5 Must Watch Best Film Adaptations of Stephen King’s Horror Works

You cannot spell terror without mentioning Stephen King, the master of horror and one of America’s most important writers. With a knack for telling stories that can chill you to the bone, it comes as no surprise that almost all of King’s works have been adapted for television and the bigger screen.

Aside from horror, King has also written emotional tales that have inspired movies like The Shawshank Redemption and The Green Mile. However, as Halloween looms nearer, it seems appropriate to remember some of King’s greatest works of horror and their brilliant movie adaptations.

5. Misery (1990)

(Source: Google Images)

Best-selling novelist Paul Sheldon is rescued by nurse Annie Wilkes after a terrible car crash on a wintry night, who just so happens to be his biggest fan. However, when Sheldon’s latest novel isn’t to Wilkes’s liking, he becomes a prisoner in her home.

Held captive by the madwoman’s violent temper when she insists that he write a new novel bringing back the dead protagonist, Paul is unable to escape the physical and mental tortures Annie inflicts upon him.

Misery is a tale of obsession. Annie is obsessed with her favourite book series, but what is really interesting is Paul’s obsession with finishing the book Annie has demanded of him, which becomes just as compelling as Annie’s threat.

Aside from the violence and the gripping plot, the characters are very well written and the actors do a commendable job in bringing out the depth within Annie and Paul, who can be as tragic as they are terrifying.

4. Cujo (1983)

(Source: Google Images)

Trapped in a Ford Pinto, a mom and son are terrorised for hours by a rabid dog that is hell-bent on devouring them.
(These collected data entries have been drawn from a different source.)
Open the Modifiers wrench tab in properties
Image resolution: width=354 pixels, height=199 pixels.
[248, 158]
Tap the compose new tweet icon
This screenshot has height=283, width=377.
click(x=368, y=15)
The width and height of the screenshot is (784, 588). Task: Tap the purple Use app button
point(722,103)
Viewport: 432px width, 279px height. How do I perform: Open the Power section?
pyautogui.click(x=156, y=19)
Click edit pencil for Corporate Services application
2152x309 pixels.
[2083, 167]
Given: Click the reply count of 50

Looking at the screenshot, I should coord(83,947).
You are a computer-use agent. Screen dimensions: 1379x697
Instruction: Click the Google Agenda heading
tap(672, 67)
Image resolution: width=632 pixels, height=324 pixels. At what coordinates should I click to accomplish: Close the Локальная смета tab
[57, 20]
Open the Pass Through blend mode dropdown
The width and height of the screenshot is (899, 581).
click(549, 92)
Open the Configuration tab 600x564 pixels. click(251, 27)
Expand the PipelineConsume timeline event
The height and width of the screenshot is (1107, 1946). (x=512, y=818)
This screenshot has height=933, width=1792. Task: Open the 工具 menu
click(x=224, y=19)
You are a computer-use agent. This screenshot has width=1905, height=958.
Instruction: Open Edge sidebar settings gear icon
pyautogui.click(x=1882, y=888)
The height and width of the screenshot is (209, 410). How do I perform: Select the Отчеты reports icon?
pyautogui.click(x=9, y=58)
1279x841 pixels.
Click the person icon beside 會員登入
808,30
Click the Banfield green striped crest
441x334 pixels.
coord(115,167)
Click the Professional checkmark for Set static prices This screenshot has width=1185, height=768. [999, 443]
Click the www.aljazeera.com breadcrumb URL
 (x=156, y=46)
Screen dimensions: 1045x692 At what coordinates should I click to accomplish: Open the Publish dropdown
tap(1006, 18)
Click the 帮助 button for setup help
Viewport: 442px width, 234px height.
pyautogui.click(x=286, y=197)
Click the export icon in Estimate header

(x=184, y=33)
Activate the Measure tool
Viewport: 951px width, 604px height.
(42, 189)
Unlike King’s other works, Cujo takes a more realistic approach, however unlikely the situation.

An innocent St. Bernard turns into a vicious, people eating monster after a rabid bat bites it on the nose. What follows is a horrifying story of the dog’s terror as it roams about killing the people in its path.

The claustrophobic feeling of being stuck in a heated car while a monstrous beast tries to rip you apart from outside really gives you the chills. At the end of the day, the movie gives us a thrilling tale of a mother’s determination to save her son.

And it is probably the only time in a movie that you actually want the dog to die.

3. Carrie (1976)

(Source: Google Images)

“If you’ve got a taste for terror, take Carrie to the prom.”

King’s legendary novel follows Carrie White, a bullied high school girl who discovers she has telekinetic powers and famously uses them to enact horrific revenge against her tormenters at the prom.

While Carrie’s powers are indeed horrifying, the real terror comes in the face of her mother Margaret, a psychotic woman who relentlessly tortures her own daughter. You fill with dread every time Margaret turns her attention to the weak Carrie, who is terribly ostracized at school and punished for her sins by her mother. 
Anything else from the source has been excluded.